[[ DATASET CONTENT open ]]

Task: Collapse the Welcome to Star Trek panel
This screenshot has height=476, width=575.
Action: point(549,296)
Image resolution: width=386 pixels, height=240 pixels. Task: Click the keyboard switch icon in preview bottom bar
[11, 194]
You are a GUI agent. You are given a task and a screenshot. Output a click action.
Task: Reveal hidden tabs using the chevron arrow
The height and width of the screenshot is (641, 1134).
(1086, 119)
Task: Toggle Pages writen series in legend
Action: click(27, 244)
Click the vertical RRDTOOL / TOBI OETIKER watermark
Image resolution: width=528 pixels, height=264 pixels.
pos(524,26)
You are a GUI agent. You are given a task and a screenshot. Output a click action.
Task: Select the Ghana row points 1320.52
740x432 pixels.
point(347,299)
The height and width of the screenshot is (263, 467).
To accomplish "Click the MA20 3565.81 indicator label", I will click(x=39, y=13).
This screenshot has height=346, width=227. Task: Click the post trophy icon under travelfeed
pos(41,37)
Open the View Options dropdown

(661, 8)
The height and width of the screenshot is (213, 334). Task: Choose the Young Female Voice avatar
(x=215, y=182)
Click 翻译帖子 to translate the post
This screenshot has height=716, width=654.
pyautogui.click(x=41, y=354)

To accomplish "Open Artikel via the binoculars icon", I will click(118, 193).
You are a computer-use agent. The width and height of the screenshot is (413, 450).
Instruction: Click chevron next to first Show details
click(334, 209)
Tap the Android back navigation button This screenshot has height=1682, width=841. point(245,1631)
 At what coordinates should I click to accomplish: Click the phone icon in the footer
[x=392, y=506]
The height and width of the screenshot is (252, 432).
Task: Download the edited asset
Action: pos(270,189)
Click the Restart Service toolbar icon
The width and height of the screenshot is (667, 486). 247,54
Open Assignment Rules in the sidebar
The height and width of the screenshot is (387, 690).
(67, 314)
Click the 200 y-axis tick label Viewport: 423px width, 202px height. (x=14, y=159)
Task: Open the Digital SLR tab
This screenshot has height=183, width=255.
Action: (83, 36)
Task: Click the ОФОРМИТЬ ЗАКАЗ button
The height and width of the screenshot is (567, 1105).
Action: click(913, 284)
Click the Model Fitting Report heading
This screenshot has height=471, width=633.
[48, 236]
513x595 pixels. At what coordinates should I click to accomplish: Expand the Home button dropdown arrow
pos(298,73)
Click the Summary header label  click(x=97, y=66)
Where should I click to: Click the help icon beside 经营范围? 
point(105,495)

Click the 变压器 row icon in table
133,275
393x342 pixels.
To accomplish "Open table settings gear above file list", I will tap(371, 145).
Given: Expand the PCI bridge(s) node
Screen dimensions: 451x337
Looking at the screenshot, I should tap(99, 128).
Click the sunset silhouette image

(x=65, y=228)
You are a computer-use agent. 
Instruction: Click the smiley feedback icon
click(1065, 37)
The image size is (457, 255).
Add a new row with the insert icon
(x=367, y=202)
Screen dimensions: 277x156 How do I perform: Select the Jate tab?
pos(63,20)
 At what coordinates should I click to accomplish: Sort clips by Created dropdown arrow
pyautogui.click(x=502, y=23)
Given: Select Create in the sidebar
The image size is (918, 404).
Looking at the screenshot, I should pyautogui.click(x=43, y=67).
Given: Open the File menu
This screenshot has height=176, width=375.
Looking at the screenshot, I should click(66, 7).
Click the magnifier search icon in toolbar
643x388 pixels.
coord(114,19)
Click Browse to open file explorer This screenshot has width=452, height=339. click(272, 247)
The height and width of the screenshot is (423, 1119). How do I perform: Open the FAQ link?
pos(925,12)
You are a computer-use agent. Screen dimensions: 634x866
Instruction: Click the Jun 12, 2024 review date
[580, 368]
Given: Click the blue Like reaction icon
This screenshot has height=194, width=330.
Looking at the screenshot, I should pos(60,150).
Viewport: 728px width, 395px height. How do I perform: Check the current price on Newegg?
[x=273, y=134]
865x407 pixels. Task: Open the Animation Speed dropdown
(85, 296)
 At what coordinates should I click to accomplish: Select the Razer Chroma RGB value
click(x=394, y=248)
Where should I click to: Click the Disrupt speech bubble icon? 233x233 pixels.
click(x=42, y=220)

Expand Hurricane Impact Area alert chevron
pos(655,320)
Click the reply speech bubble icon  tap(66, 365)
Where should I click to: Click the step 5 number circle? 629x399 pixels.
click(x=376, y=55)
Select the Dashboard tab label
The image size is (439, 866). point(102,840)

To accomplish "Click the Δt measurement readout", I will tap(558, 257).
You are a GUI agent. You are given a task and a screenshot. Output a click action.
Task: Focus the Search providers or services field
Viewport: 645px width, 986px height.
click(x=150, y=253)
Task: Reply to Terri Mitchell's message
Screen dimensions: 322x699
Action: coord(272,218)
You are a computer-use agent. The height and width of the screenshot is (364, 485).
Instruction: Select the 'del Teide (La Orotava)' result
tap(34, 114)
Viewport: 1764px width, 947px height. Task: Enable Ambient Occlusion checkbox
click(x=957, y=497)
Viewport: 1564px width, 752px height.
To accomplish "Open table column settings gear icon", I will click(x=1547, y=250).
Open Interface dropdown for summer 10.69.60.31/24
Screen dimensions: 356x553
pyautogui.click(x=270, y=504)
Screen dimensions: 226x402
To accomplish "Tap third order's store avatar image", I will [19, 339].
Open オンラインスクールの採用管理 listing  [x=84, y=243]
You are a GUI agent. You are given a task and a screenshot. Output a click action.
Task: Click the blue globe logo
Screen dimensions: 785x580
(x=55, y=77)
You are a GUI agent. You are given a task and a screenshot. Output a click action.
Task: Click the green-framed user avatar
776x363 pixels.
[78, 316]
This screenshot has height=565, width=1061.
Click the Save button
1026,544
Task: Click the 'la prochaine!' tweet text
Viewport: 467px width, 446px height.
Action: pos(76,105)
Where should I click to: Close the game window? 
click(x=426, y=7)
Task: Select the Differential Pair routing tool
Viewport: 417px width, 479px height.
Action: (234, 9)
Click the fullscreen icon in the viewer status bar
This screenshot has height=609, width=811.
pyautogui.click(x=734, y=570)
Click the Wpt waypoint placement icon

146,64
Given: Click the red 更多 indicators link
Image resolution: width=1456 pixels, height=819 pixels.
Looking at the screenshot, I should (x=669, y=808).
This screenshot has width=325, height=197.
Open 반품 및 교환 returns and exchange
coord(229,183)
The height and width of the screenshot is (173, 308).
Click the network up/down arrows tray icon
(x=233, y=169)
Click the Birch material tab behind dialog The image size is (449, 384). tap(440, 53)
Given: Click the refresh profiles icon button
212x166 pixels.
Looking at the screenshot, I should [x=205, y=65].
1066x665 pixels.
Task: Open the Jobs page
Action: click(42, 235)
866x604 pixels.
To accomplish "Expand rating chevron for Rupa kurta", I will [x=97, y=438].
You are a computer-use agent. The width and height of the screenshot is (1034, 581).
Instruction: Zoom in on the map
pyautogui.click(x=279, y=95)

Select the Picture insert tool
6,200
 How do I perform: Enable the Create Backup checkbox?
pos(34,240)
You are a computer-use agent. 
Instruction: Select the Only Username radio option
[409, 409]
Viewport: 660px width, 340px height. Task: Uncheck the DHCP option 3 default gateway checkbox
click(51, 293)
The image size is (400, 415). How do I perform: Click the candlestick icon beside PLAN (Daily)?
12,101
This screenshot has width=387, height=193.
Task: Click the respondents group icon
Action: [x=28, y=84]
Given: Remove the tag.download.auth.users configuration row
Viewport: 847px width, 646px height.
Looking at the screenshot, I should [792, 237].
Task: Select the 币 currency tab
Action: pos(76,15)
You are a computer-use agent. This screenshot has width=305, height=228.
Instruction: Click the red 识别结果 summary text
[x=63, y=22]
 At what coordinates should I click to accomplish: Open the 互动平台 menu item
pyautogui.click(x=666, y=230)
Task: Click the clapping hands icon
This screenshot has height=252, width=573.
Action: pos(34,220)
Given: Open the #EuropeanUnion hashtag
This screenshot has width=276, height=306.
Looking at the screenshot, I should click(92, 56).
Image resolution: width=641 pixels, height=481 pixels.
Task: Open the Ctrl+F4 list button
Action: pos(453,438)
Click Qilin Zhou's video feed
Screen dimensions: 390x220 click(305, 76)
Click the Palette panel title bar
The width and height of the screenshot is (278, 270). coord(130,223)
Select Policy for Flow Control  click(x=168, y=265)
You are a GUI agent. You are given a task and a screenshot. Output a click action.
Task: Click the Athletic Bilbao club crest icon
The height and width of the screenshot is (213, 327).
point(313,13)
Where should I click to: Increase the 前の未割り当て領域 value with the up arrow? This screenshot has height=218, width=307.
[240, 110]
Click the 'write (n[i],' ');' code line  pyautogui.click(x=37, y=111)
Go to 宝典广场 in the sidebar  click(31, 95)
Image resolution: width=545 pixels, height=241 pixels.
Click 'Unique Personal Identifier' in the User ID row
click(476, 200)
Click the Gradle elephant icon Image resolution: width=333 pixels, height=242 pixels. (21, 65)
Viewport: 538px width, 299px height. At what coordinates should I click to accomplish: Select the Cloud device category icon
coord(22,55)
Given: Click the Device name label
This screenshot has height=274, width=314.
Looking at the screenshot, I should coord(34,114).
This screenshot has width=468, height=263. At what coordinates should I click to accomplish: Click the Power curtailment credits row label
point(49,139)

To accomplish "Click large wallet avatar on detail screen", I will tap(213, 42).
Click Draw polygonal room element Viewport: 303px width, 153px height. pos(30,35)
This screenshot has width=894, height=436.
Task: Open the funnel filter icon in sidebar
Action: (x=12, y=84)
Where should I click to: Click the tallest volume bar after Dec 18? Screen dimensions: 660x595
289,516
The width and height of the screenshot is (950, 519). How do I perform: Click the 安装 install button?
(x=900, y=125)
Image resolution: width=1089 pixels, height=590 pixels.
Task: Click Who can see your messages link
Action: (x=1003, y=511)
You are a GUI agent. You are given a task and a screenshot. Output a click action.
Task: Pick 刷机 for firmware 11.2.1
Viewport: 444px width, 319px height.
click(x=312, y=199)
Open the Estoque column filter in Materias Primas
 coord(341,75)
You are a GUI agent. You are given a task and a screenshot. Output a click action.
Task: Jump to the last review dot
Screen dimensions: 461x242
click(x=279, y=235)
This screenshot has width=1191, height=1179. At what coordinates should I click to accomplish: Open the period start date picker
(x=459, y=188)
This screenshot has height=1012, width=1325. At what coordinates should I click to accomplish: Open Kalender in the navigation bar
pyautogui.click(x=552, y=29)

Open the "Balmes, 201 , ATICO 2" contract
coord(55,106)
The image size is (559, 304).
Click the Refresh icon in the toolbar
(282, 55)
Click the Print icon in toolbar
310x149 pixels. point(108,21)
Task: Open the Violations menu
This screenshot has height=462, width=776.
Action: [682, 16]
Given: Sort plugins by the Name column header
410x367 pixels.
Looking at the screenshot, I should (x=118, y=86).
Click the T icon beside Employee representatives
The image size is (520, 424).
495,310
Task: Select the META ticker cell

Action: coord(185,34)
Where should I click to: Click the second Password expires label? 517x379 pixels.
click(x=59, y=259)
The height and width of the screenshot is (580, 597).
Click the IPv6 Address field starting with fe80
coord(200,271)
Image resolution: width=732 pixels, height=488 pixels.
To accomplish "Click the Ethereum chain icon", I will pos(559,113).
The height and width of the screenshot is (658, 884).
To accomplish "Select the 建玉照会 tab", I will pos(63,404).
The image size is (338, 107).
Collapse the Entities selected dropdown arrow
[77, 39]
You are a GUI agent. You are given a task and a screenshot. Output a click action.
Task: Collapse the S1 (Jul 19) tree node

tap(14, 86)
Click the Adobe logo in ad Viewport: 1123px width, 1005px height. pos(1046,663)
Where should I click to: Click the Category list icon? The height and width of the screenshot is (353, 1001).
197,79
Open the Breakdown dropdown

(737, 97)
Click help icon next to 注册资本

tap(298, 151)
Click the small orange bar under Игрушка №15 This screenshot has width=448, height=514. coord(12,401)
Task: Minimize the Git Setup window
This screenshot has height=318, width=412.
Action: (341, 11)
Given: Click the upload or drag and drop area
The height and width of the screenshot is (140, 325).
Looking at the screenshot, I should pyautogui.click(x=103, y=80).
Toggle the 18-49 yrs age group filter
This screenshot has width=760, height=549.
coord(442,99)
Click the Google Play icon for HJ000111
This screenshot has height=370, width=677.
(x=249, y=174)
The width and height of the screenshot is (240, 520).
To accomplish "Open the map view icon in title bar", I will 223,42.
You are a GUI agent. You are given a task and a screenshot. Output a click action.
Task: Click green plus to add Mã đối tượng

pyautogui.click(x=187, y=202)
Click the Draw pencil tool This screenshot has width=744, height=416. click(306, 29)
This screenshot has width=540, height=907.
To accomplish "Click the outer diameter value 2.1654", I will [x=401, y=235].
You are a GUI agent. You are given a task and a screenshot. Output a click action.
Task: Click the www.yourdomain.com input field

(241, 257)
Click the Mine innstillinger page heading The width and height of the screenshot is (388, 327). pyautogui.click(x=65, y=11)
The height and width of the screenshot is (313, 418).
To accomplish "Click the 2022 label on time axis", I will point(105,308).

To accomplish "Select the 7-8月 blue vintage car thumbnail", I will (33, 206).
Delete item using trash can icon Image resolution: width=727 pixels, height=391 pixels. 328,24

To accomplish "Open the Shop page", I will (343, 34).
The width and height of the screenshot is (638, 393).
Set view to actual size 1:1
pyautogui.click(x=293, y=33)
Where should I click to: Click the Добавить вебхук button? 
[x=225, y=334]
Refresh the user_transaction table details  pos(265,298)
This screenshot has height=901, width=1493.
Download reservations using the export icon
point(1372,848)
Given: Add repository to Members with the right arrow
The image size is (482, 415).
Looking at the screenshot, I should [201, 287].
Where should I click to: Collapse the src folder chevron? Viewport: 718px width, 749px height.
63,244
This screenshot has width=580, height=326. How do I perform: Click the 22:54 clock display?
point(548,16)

[[ DATASET CONTENT closed ]]

WORK INSTRUCTIONS - Begin at the line above that has "Viewport: 467px width, 446px height." and stop after the line that has "Given: Open the #EuropeanUnion hashtag", copying each line exactly and adding nothing else.

WRITTEN SOLUTION -
Viewport: 467px width, 446px height.
Action: pos(76,105)
Where should I click to: Close the game window? 
click(x=426, y=7)
Task: Select the Differential Pair routing tool
Viewport: 417px width, 479px height.
Action: (234, 9)
Click the fullscreen icon in the viewer status bar
This screenshot has height=609, width=811.
pyautogui.click(x=734, y=570)
Click the Wpt waypoint placement icon

146,64
Given: Click the red 更多 indicators link
Image resolution: width=1456 pixels, height=819 pixels.
Looking at the screenshot, I should (x=669, y=808).
This screenshot has width=325, height=197.
Open 반품 및 교환 returns and exchange
coord(229,183)
The height and width of the screenshot is (173, 308).
Click the network up/down arrows tray icon
(x=233, y=169)
Click the Birch material tab behind dialog The image size is (449, 384). tap(440, 53)
Given: Click the refresh profiles icon button
212x166 pixels.
Looking at the screenshot, I should [x=205, y=65].
1066x665 pixels.
Task: Open the Jobs page
Action: click(42, 235)
866x604 pixels.
To accomplish "Expand rating chevron for Rupa kurta", I will [x=97, y=438].
You are a computer-use agent. The width and height of the screenshot is (1034, 581).
Instruction: Zoom in on the map
pyautogui.click(x=279, y=95)

Select the Picture insert tool
6,200
 How do I perform: Enable the Create Backup checkbox?
pos(34,240)
You are a computer-use agent. 
Instruction: Select the Only Username radio option
[409, 409]
Viewport: 660px width, 340px height. Task: Uncheck the DHCP option 3 default gateway checkbox
click(51, 293)
The image size is (400, 415). How do I perform: Click the candlestick icon beside PLAN (Daily)?
12,101
This screenshot has width=387, height=193.
Task: Click the respondents group icon
Action: [x=28, y=84]
Given: Remove the tag.download.auth.users configuration row
Viewport: 847px width, 646px height.
Looking at the screenshot, I should [792, 237].
Task: Select the 币 currency tab
Action: pos(76,15)
You are a computer-use agent. This screenshot has width=305, height=228.
Instruction: Click the red 识别结果 summary text
[x=63, y=22]
 At what coordinates should I click to accomplish: Open the 互动平台 menu item
pyautogui.click(x=666, y=230)
Task: Click the clapping hands icon
This screenshot has height=252, width=573.
Action: pos(34,220)
Given: Open the #EuropeanUnion hashtag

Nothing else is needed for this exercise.